Le testament d’Annie Steiner

Peut-être nous pardonneras-tu d’avoir fait de ta vie un champ de bataille pour que la nôtre ne le soit pas. Tu es morte en femme magnifiquement incomprise. C’était le risque avec des personnages comme toi, ni Dieu ni maître.

Tu étais la combattante dans une guerre muette. Comment dire, et à qui le dire, qu’il ne suffit pas de se battre pour une patrie qui soit à soi, mais pour une cause qui soit aux hommes, à tous les hommes ? Nous n’avions pas su déchiffrer ton message, Annie. 

Notre regard ne portait pas aussi loin que l’immensité de tes amours. Alors, nous t’avons appelée Moudjahida Annie Steiner. Une façon d’être quitte avec l’histoire, mais tu n’étais pas une Moudjahida. Tu étais Annie Fiorio-Steiner, fille de Marengo, née en 1928 et tu ne supportais pas de vivre au milieu des déchéances imposées aux hommes.

Tu fus de ces créatures qui avaient révélé au monde l’universalité de la cause algérienne.  Et, dans la foulée, tu as enseigné à ceux qui t’entouraient qu’on peut vivre avec juste deux ou trois petits plaisirs, du jambon de Bayonne dont tu raffolais, du vin de Mascara, et de l’amour, beaucoup d’amour, l’amour des hommes et des femmes qui partagent avec nous cette époque brûlante pour leur éviter de vivre dans l’humiliation et dans la servitude. C’est cela, rien que cela, les terribles raisons qui poussent un homme à risquer l’agonie aux dépens de la vie. 

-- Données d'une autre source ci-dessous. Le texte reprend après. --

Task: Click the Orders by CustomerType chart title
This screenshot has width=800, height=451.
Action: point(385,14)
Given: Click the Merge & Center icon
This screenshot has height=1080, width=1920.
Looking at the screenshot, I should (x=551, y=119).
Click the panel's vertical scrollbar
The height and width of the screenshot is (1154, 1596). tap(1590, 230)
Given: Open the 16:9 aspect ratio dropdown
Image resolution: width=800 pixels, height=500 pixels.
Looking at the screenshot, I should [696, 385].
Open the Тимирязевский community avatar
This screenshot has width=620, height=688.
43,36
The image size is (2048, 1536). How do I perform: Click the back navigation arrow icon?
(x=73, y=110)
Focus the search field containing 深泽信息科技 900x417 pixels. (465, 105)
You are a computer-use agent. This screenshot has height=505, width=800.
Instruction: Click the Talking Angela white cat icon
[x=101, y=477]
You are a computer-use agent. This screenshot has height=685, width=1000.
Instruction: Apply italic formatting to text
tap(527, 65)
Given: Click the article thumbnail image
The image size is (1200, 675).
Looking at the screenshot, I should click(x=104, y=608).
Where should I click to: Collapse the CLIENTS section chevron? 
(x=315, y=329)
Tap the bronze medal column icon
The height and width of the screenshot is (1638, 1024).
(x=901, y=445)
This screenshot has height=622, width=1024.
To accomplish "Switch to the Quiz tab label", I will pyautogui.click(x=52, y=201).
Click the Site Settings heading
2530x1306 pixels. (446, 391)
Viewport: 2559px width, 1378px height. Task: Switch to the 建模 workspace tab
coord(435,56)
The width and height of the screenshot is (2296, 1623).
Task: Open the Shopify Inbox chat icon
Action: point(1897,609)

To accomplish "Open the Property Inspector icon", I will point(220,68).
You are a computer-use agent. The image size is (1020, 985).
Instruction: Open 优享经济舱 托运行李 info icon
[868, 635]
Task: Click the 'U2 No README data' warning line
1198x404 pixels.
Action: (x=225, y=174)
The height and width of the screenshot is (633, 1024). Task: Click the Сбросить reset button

Longtemps, on parlera de cette femme qui avait choisi de se battre contre son propre État.

Elle aura été l’un de ces providentiels insouciants qui, devant l’événement, choisissent d’explorer le chemin inconnu que leur dicte leur conscience plutôt que d’arpenter les routes embouteillées des renoncements et des carrières. Elle fut de cette race d’humains nés pour faire l’histoire pas pour la subir.

Annie aura laissé aux vivants l’espoir d’un jour nouveau. C’est de ce message qu’ils s’alimentent. Sans cette salutaire obstination, de quoi vivraient-ils aujourd’hui ?

J’ai vu Annie, pour la dernière fois, à la mort de ma mère. Elle avait partagé la  douleur de la famille. En partant, elle m’avait adressé un regard si tendre que pendant quelques secondes, je crus que ma mère ressuscitait.